楼体的线条被玻璃切得整整齐齐,每一块方正的玻璃都映着对面的热带绿植,巴掌大的叶片挤在枝头,绿得发沉的颜色被玻璃滤得软了些,连风卷着枝叶晃的影子,都嵌在反光里慢慢飘。刚才还在檐角蹭羽毛的灰鸽,这会儿把瘦长的影子投在了玻璃下半截的雨痕上,灰扑扑的翅尖蹭过一道斜斜的水迹,倒像是谁用指尖在冷硬的建筑上画了道细碎的线。
雨还没停,细绒似的雨丝顺着玻璃往下滑,新的水渍慢慢盖过鸽影蹭过的痕迹,可那点浅淡的影子还是留在了反光里,和远处晃荡的绿植影叠在一起,把建筑的硬朗拆成了软乎乎的层次。
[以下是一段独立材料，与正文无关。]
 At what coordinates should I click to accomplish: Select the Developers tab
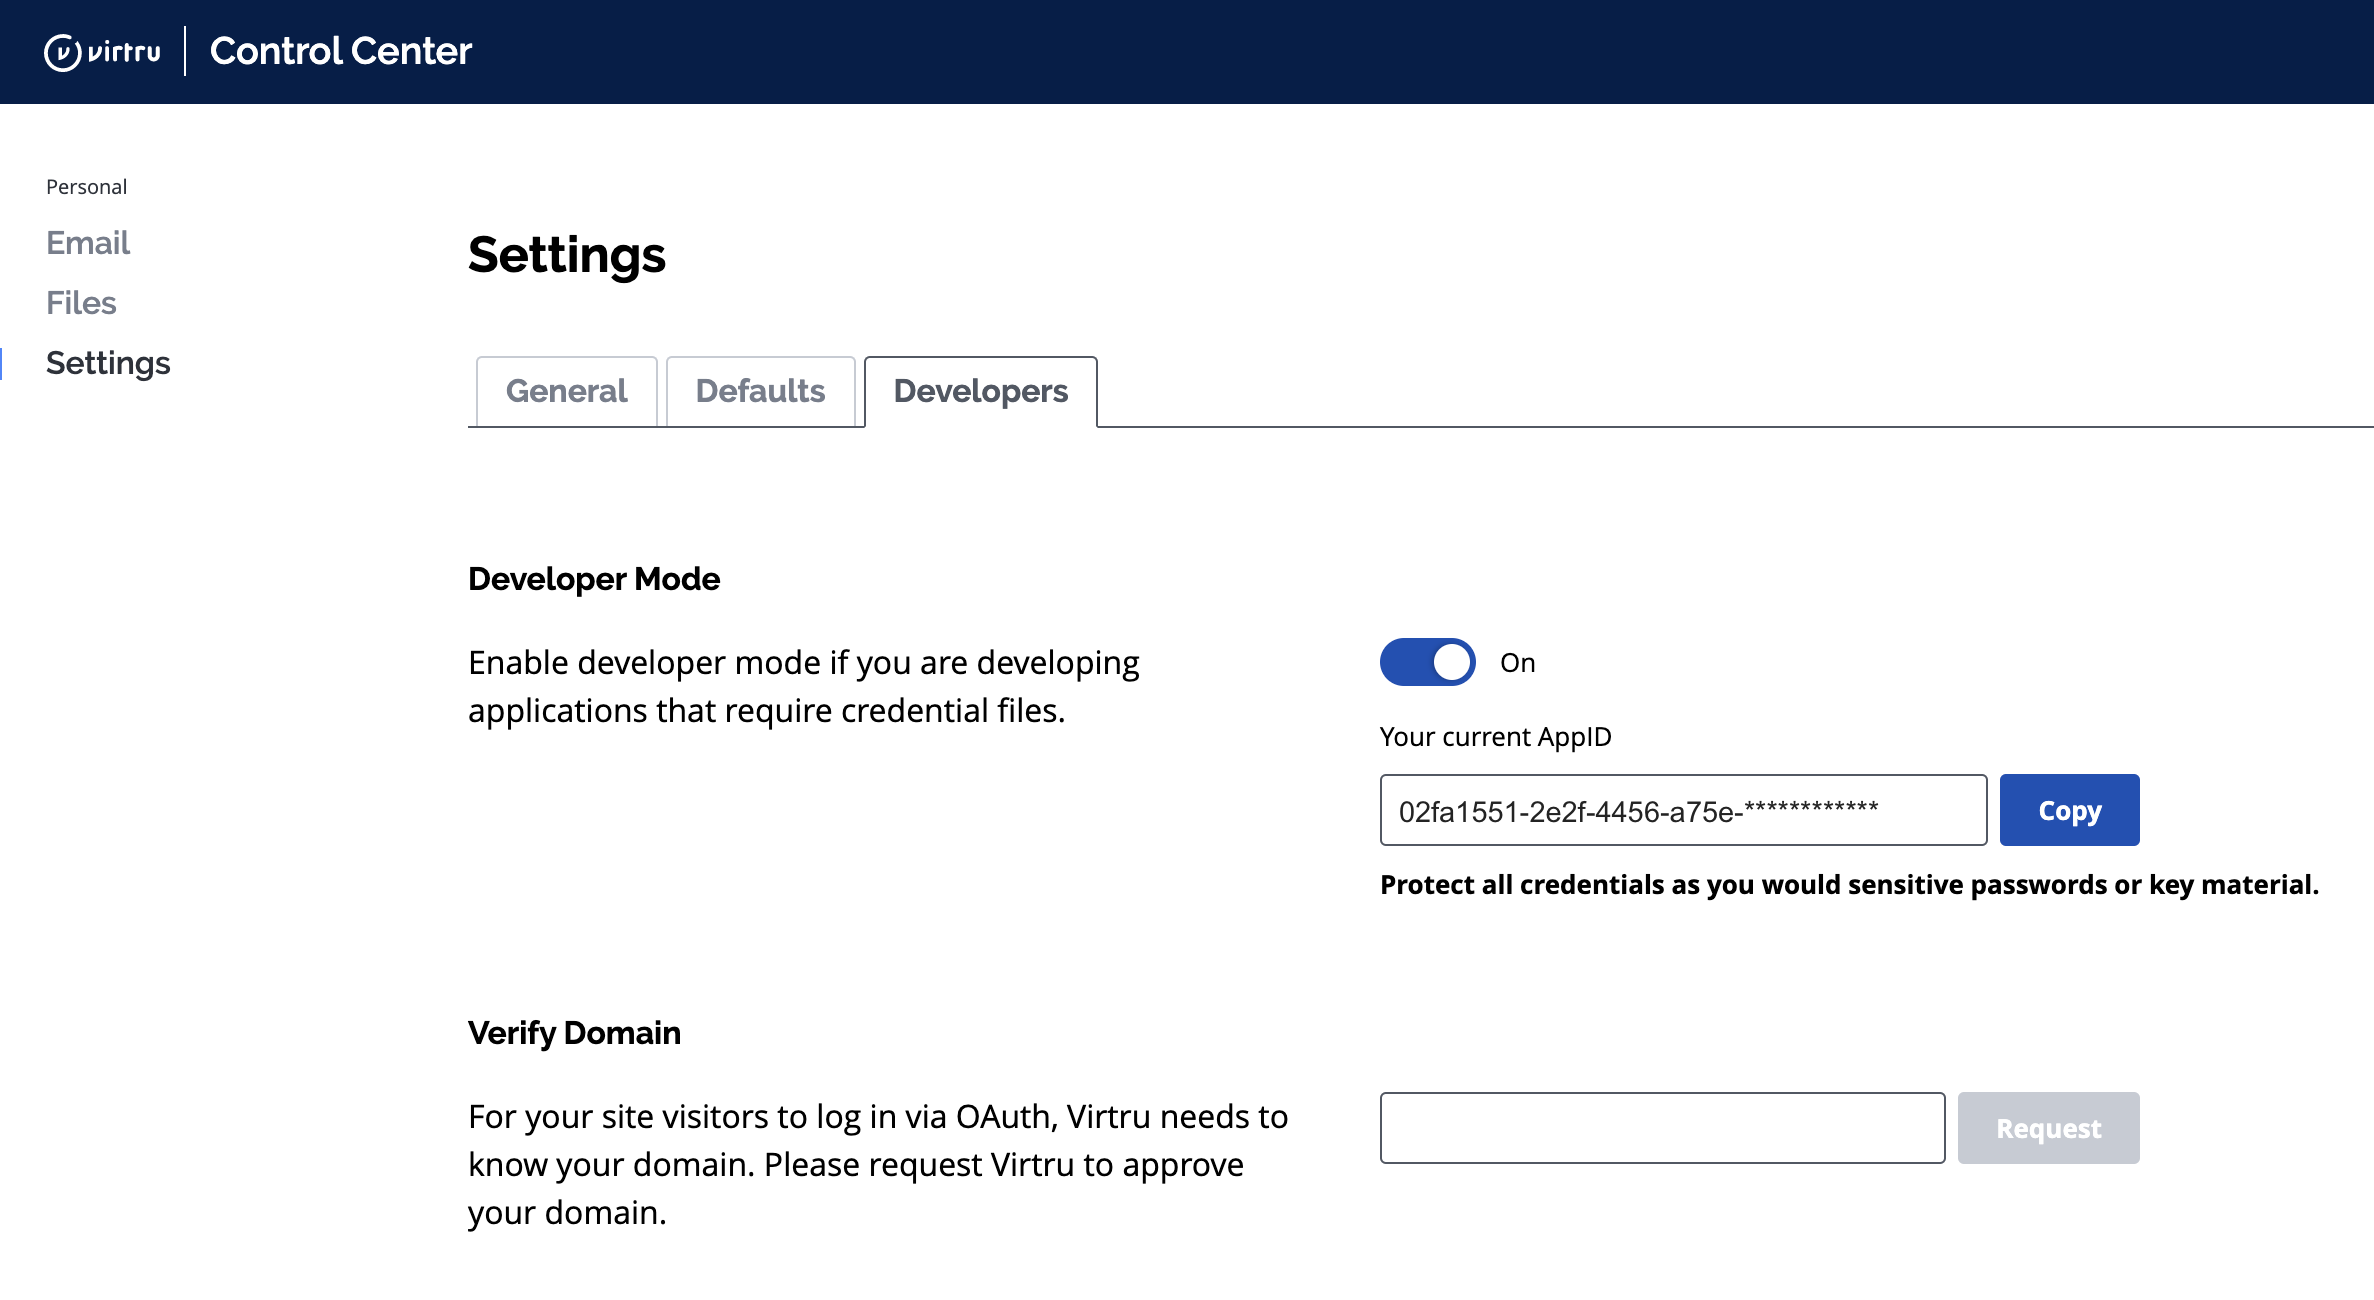pyautogui.click(x=980, y=391)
之前总觉得城市建筑是没温度的冷硬块面,今天才发现,雨痕能给光滑的玻璃添上肌理,鸽影能给冰冷的反光填进一点活气,连檐下垂着的枝叶都跟着沾了光,把建筑的冷调晕开了一点点烟火气。
抬头看檐角那只鸽子,它正歪着脑袋啄翅膀上的雨珠,每啄一下,就有一滴水珠砸在玻璃上,砸出一小团晕开的水渍,顺着已有的雨痕往下滑,把刚才的鸽影又蹭淡了几分。风裹着雨丝打在脸上,凉丝丝的,手里的奶茶已经凉透了,可盯着玻璃上不断漫开的雨痕和晃动的光影,倒忘了要赶路的事。